Haplo contempló el asentamiento de la tribu: las chozas de postes y techos de paja, las mujeres que charlaban entre risas con sus pequeños apoyados en sus caderas, los jóvenes que afilaban sus armas y ultimaban los preparativos para salir en persecución de cierta fiera salvaje. Un grupo de hombres demasiado viejos para participar en la cacería permanecía sentado bajo la luz cálida aún, pero menguante, del sol marino, rememorando batidas de antaño. El aire era una caricia perfumada con aromas a carne ahumada, vibrante con los chillidos agudos de los niños, que jugaban también a cazadores.

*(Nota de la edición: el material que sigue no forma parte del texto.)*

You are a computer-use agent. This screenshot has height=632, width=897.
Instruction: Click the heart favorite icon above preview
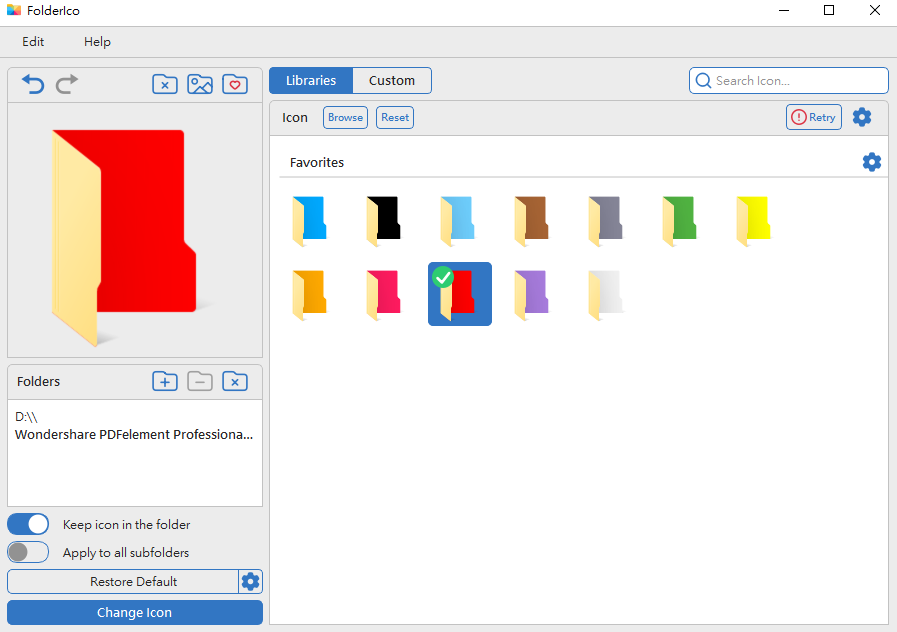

—Parece una lástima que todo esto deba terminar —murmuró Alake con un brillo trémulo en los ojos.

Sí, era una lástima. Haplo se sorprendió a sí mismo asintiendo a aquellas palabras. Intentó quitarse la idea de la cabeza pero era innegable que en aquel lugar, entre aquella gente, se sentía relajado y en paz por primera vez en muchísimo tiempo.

Llegó a la conclusión de que sólo se trataba de una reacción al miedo. Una reacción al pánico inicial del encuentro con las serpientes dragón y al terror, aún mayor, de creer que había perdido su magia.

Probablemente, se dijo, estaba más débil de lo que había creído. Aprovecharía aquel intervalo para recobrar todas sus fuerzas, pues muy pronto las necesitaría para enfrentarse a su antiguo enemigo, para marchar a la guerra contra los sartán.

De todos modos, concluyó, no podía hacer nada para apresurar las cosas. No era conveniente ofender a aquellos mensch. Los necesitaba; necesitaba su presencia en gran número, más que su destreza con las armas.

Haplo le había dado muchas vueltas en la cabeza a la batalla que se avecinaba. Los elfos resultarían peor que inútiles. Tenía que encontrar algo que los mantuviese ocupados y los quitara de en medio. Los humanos eran guerreros preparados, duchos con las armas y fáciles de enardecer. Respecto a los enanos, de sus charlas con Grundle había deducido que eran gente recia y dura. Les costaba enfurecerse, pero eso no sería ningún problema. Haplo consideraba muy probable que los sartán le proporcionaran sin saberlo la provocación que necesitaba para despertar su ira.